La acreditación externa permite además respaldar ante potenciales compradores que el proceso de abastecimiento cumple con los requisitos establecidos. En este sentido, el auditor remarcó que “las empresas que están certificadas están amparadas por un ente externo que acredita que todo el proceso de abastecimiento es legal”.
Uno de los mercados donde este tipo de certificaciones adquiere especial importancia es la Unión Europea, donde existen requisitos cada vez más estrictos vinculados con la trazabilidad y el origen de los productos forestales: “Es una herramienta fundamental tener este tipo de certificaciones para que se abran puertas a nuevos mercados que lo exigen obligatoriamente, como por ejemplo la Unión Europea”, señaló.

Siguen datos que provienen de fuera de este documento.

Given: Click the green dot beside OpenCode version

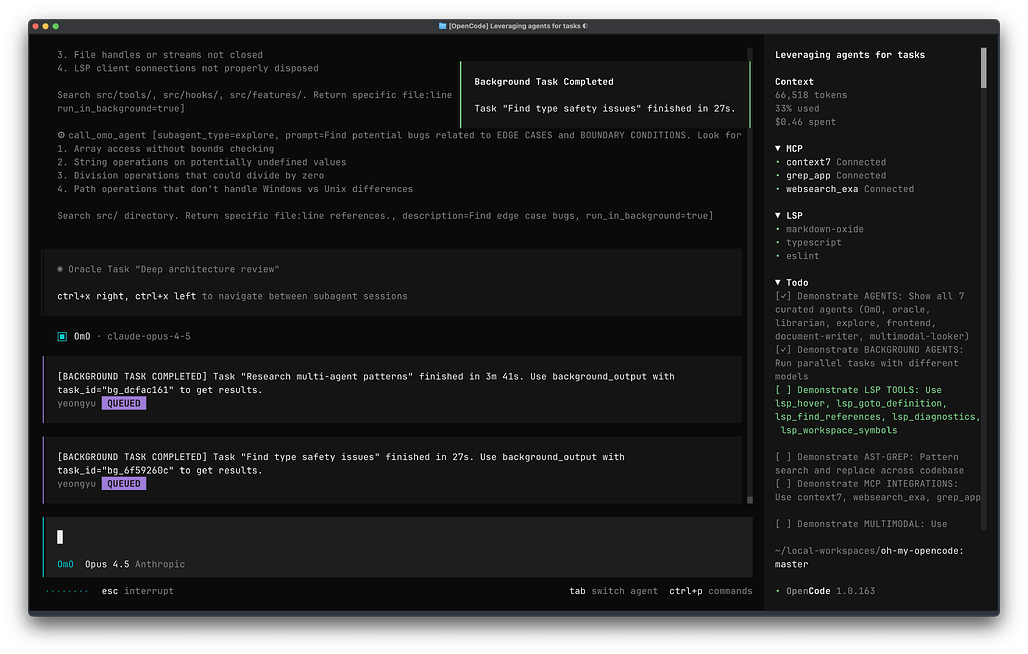Looking at the screenshot, I should pyautogui.click(x=778, y=591).
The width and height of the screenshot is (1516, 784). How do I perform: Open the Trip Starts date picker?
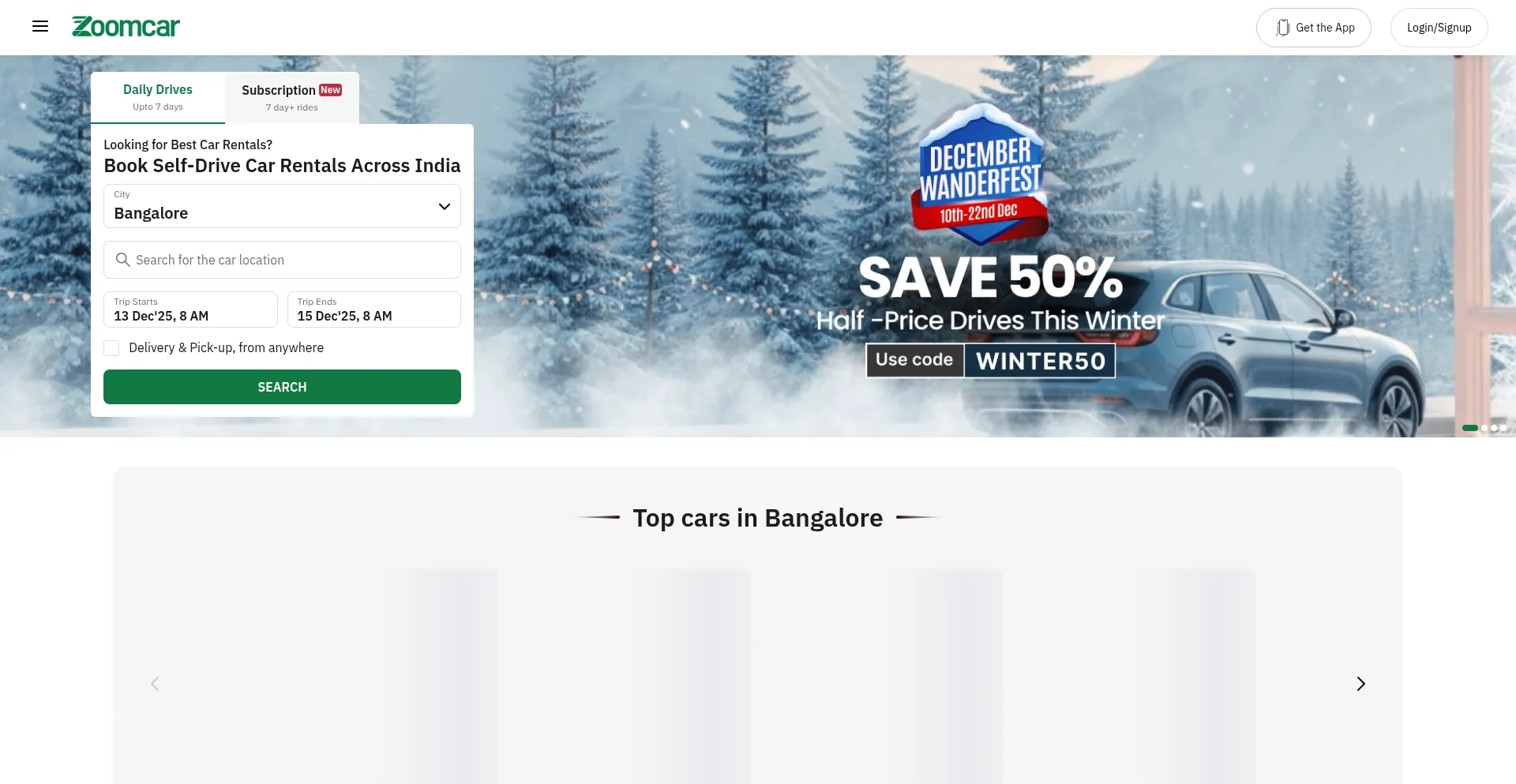pos(190,309)
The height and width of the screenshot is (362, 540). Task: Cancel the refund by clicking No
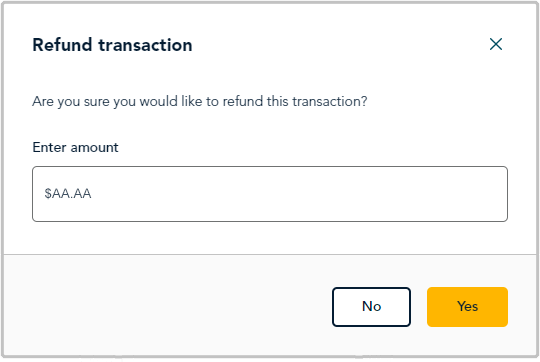(371, 307)
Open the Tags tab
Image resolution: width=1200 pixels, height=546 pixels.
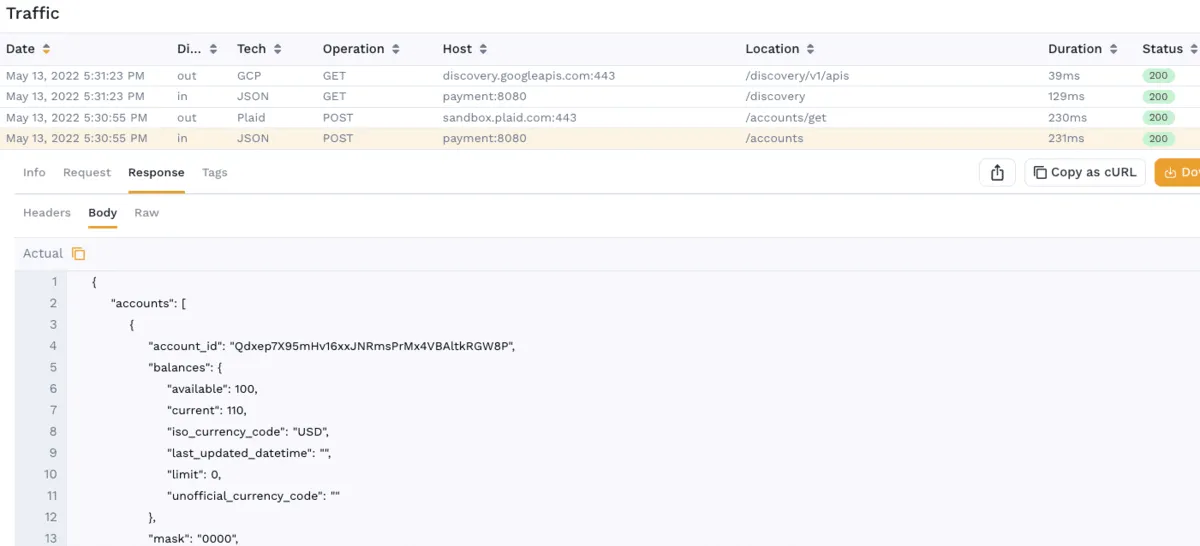[x=214, y=173]
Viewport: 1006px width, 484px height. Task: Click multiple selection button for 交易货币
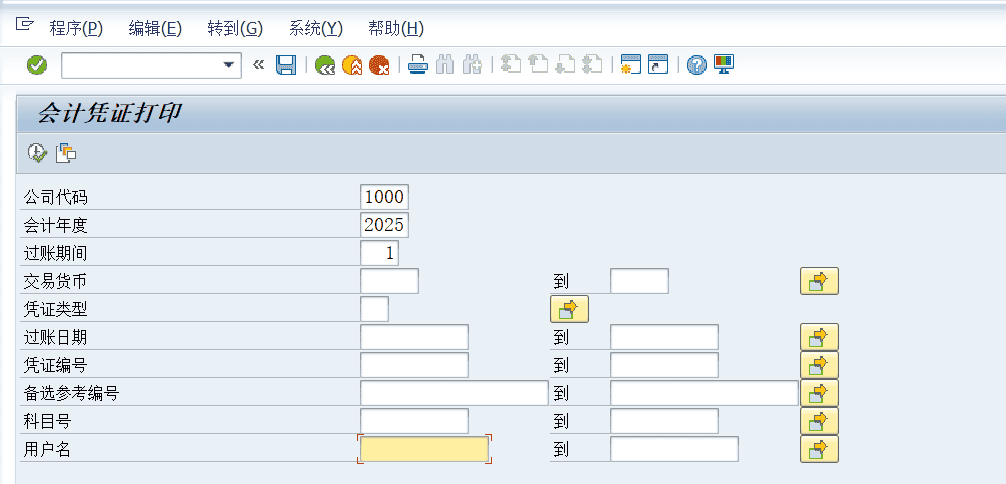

En total, la auditoría alcanza a siete empresas: cinco que ya integran el certificado grupal y dos que buscan incorporarse durante este año. El proceso permite evaluar tanto el cumplimiento de las firmas que ya están certificadas como las condiciones de las nuevas integrantes.
Finalmente, el auditor buscó llevar tranquilidad a las pequeñas y medianas empresas que consideran que las certificaciones internacionales están destinadas únicamente a grandes compañías: “Pierdan un poco el miedo y el tabú de que las certificaciones de carácter internacional son para multinacionales o mega empresas, no es así”, sostuvo.
Para acceder a una certificación, explicó, es fundamental contar con la documentación correspondiente y poder demostrar el origen legal de la madera: “Es tener todo en regla y que alguien externo te lo acredite y están en condiciones de poder avanzar”, concluyó.